Text segment:
***

Minor annoyances with properties

Francesco Bochicchio bieffe62 at gmail.com
Thu May 27 14:56:29 EDT 2010


On 27 Mag, 14:37, eb303 <eric.brunel.pragma... at gmail.com> wrote:
> Hello all,
>
> I've been using Python properties quite a lot lately and I've found a
> few things that are a bit annoying about them in some cases. I
> wondered if I missed something or if anybody else has this kind of
> problems too, and if there are better solutions than the ones I'm
> using ATM.
>
> The first annoyance is when I want to specialize a property in a
> subclass. This happens quite often actually, and it is even sometimes
> the reason why a plain attribute is turned into a property: a subclass
> needs to do more things than the superclass when the property is
> updated for example. So, of course, my first try was:
>
> class A(object):
>   def __init__(self):
>     self._p = None
>   def _get_p(self):
>     return self._p
>   def _set_p(self, p):
>     self._p = p
>   p = property(_get_p, _set_p)

***

Dataset section:
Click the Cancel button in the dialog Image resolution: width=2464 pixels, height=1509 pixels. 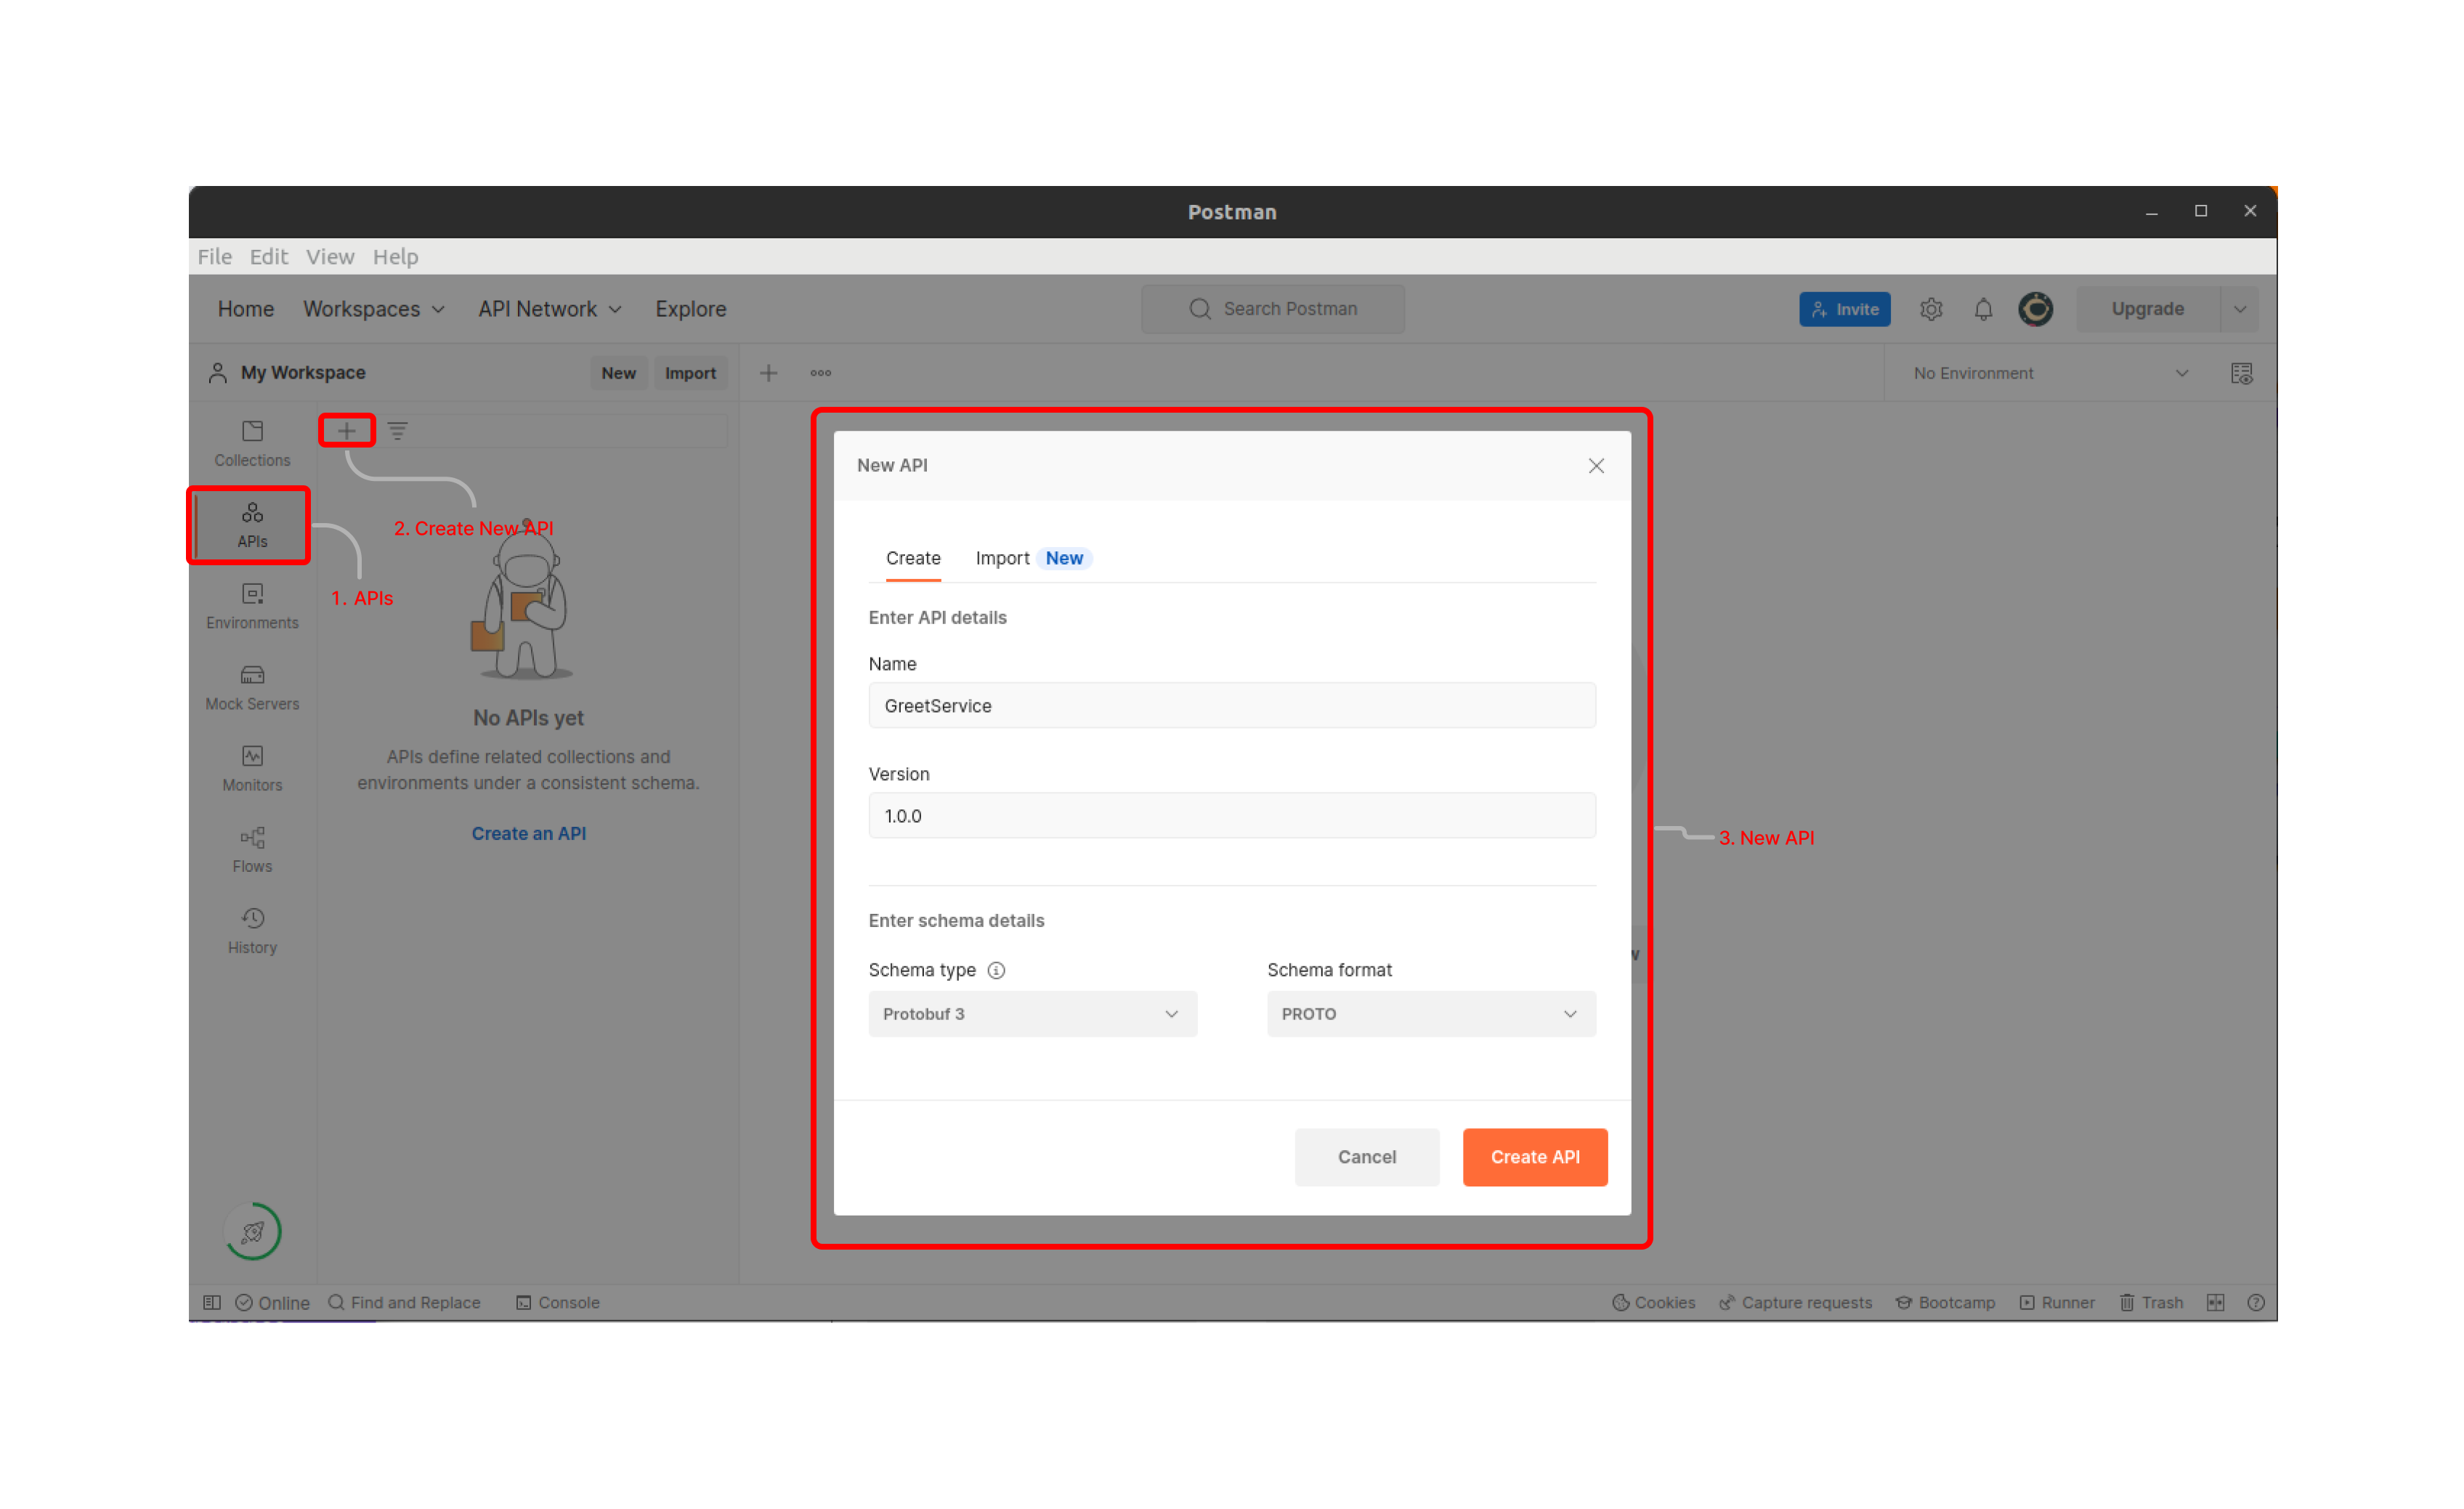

***

Exercise details: Could you write the next part of the mailing-list post about annoyances with Python properties, picking up right after its last line?

Final answer:
> class B(A):
>   def _set_p(self, p):
>     ## Additional things here…
>     super(B, self)._set_p(p)
>
> And of course, it doesn't work: the property has been bound to
> A._set_p in A, so any new definition of _set_p in any subclass does
> not replace the set method for the property. So I always have to add a
> line:
> p = property(A._get_p, _set_p)
> in the subclass too. This is a bit awkward to me, since I have to
> specify the superclass's name (super(…) can't be used, since it should
> take B as an argument, and B isn't defined yet…). Do I miss something?
> Is this the way to do it, or is there a better one?
>

Don't know if is better, but you could add a level of indirection to
solve it

 class A(object):
   def __init__(self):
     self._p = None
   def _get_p(self):
     return self._p
   def _set_p(self, p):
     self._p = p
   def _virtual_get_p (self): _get_p(self)
   def _virtual_set_p (self,v): _set_p(self, v)
   p = property(_virtual_get_p, _virtual_set_p)

At this point, the subclasses of A can reimplement _get_p and _set_p
as they like (I think)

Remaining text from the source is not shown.